The Khoikhoi, in turn, fashioned bangles and other accessories from the copper they traded with other Khoikhoi groups in the interior for young and healthy livestock.
It galled the Dutch that their copper was contributing to the Khoikhoi growing large herds, while their own attempts at livestock farming were proving to be frustratingly unsuccessful.
The Peninsula Khoikhoi had, in fact, set up the first monopoly at the Cape. With Doman a key figure, they sealed off routes to other groups of Khoikhoi.
If the Dutch wanted to trade, it had to be with them.
It couldn’t be more lucrative: the Khoikhoi got their copper cheap, while they were able to exact a high price (in non-monetary terms) for their livestock
While commercial relationships between the Khoikhoi and Dutch ebbed and flowed relatively peacefully, Doman made impressive strides as an interpreter.
So highly did the Dutch value him that in 1657 they sent him to Batavia (present-day Jakarta in Indonesia) for further training.
But what he saw and learnt there horrified him. He discovered that the Dutch had sacked Jakarta in 1619, rebuilt it the way they wanted it, renamed it Batavia, and expelled all the indigenous people from the area.
It was obvious to him that the Dutch posed a great danger to the Khoikhoi of his homeland.

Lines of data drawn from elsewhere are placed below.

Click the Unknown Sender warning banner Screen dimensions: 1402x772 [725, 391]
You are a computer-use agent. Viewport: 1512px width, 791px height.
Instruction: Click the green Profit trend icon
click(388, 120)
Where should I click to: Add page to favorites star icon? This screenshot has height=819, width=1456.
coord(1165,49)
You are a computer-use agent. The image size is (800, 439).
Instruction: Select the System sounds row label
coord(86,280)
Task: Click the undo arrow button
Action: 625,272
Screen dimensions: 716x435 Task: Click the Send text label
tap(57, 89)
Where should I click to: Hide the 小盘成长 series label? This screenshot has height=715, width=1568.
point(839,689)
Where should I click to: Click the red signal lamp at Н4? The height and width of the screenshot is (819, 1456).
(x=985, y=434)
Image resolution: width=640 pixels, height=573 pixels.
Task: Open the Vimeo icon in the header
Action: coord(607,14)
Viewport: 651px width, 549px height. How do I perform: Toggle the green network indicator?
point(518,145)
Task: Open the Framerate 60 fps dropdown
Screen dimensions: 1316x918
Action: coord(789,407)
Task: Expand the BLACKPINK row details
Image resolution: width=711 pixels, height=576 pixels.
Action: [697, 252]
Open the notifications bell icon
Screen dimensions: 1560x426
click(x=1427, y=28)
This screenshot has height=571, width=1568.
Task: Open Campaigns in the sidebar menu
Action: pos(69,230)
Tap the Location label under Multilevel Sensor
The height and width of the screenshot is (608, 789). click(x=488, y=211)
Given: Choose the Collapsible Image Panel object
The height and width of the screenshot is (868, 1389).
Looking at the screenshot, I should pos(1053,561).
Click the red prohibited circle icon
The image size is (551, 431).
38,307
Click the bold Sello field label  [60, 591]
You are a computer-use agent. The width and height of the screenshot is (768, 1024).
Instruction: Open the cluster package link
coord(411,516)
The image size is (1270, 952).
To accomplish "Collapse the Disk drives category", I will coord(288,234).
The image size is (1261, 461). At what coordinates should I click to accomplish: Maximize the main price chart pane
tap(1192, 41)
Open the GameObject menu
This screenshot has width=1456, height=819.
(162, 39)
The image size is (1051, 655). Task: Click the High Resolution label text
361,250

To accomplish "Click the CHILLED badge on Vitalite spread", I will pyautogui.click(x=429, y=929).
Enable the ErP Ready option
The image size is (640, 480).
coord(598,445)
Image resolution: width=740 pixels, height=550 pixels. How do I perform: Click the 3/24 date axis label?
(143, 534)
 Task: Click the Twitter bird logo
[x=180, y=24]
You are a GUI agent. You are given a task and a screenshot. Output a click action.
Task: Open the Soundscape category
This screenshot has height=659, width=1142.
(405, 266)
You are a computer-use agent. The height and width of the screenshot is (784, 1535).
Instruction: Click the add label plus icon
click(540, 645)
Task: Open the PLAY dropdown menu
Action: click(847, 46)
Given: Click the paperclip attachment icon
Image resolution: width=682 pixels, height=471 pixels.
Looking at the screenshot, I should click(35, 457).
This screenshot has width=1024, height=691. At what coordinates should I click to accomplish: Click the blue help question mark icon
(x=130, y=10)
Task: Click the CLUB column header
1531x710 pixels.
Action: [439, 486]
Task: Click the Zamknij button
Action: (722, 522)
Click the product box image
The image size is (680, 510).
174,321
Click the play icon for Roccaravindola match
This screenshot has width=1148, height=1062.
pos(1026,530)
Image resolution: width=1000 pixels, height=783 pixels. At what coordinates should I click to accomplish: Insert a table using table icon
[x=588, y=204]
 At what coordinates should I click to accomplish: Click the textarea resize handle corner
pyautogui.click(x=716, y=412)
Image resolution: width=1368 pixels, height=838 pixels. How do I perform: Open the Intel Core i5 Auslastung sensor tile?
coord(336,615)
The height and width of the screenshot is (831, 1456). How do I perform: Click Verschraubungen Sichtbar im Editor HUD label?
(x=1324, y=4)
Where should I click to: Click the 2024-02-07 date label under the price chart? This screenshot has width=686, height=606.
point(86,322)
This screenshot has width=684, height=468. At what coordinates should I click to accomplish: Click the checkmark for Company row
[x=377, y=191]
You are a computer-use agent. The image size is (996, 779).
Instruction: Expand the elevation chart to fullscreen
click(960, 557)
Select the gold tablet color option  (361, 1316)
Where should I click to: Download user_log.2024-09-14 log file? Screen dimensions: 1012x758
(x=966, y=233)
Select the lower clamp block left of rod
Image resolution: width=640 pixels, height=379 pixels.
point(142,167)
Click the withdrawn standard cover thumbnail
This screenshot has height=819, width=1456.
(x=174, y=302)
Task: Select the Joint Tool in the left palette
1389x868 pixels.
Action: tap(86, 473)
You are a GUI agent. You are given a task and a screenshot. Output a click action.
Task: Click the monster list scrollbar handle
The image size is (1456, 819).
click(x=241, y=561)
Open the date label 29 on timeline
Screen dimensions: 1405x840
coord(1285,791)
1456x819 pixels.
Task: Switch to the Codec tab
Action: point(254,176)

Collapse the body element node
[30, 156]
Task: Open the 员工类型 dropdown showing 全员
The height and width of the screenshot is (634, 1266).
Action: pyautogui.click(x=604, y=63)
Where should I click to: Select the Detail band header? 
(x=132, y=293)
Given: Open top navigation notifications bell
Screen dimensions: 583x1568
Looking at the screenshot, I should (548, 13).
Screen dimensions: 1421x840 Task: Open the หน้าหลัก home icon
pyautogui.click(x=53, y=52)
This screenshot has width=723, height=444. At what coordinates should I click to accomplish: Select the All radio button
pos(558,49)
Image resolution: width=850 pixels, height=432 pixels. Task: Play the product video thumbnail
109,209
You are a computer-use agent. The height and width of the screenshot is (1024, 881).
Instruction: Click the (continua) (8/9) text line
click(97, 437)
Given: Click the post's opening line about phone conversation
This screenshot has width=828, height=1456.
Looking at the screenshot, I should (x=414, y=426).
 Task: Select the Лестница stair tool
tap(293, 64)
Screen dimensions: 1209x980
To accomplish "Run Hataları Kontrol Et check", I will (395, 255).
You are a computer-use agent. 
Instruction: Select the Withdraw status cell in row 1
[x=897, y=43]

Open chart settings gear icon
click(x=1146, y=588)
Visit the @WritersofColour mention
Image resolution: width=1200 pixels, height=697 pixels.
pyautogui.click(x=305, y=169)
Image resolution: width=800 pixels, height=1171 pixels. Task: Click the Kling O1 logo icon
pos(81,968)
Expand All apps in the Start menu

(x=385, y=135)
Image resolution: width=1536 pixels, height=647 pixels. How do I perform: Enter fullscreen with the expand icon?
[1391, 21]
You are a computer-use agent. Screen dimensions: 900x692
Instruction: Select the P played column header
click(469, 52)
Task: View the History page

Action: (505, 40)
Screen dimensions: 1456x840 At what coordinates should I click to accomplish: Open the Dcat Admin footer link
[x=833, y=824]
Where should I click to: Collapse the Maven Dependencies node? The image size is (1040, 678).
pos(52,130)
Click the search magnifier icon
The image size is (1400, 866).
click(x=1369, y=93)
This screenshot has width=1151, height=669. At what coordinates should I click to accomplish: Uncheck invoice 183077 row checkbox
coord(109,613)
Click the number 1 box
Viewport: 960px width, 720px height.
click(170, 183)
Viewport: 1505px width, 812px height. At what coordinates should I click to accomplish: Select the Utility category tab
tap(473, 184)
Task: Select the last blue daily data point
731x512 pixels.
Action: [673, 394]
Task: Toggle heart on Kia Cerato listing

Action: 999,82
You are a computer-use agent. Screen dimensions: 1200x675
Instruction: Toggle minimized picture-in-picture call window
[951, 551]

He had to get back to the Cape. With great cunning, he approached Commissioner Joan Cunaeus, telling him he wanted to become a Christian, and that he had become so devoted to the Dutch way of life that he doubted whether he could live with his fellow Khoikhoi again. It worked.
Once he had arrived back at the Cape, he emerged as the staunchest Khoikhoi critic of Van Riebeeck, especially after some employees had been given permission to become “free burghers” (in other words, to farm for their own account).
Thus, when Van Riebeeck seized several Khoikhoi leaders as hostages in 1658, Doman was the only one who protested.
Unfortunately for him, his earlier attempts to monopolise Khoikhoi trade with the Dutch had won him few friends.
Gogosoa, one of the local chiefs, refused to have anything to do with an attack on the Dutch.
But Doman was able to persuade some of the younger leaders to join him in his war of liberation.
He planned his attacks carefully. He chose a cold, wet day in May 1659 to start a series of raids on the herds of the free burghers.
He was well aware that the matchlock muskets of the Dutch (unreliable at the best of times) could not be fired in the rain with damp powder.
Doman’s band of raiders had no intention of killing any of the Dutch.
His war was meant to be one of persuasion, burning their crops, stealing their cattle, and hoping this would persuade them to leave the Cape and return to Holland.
The Dutch, on the other hand, were quite prepared to kill. They were ordered to shoot to kill – on sight.
The war ended in stalemate. The Khoikhoi were unwilling to attack the fort and Dutch forays against the Khoikhoi were unsuccessful due to the wildness of the terrain and the lack of guides.
When Doman died in 1663, the company diarist wrote: “For
(his) death none of us will have cause to grieve, as he has been, in many respects, a mischievous and malicious man towards the company.”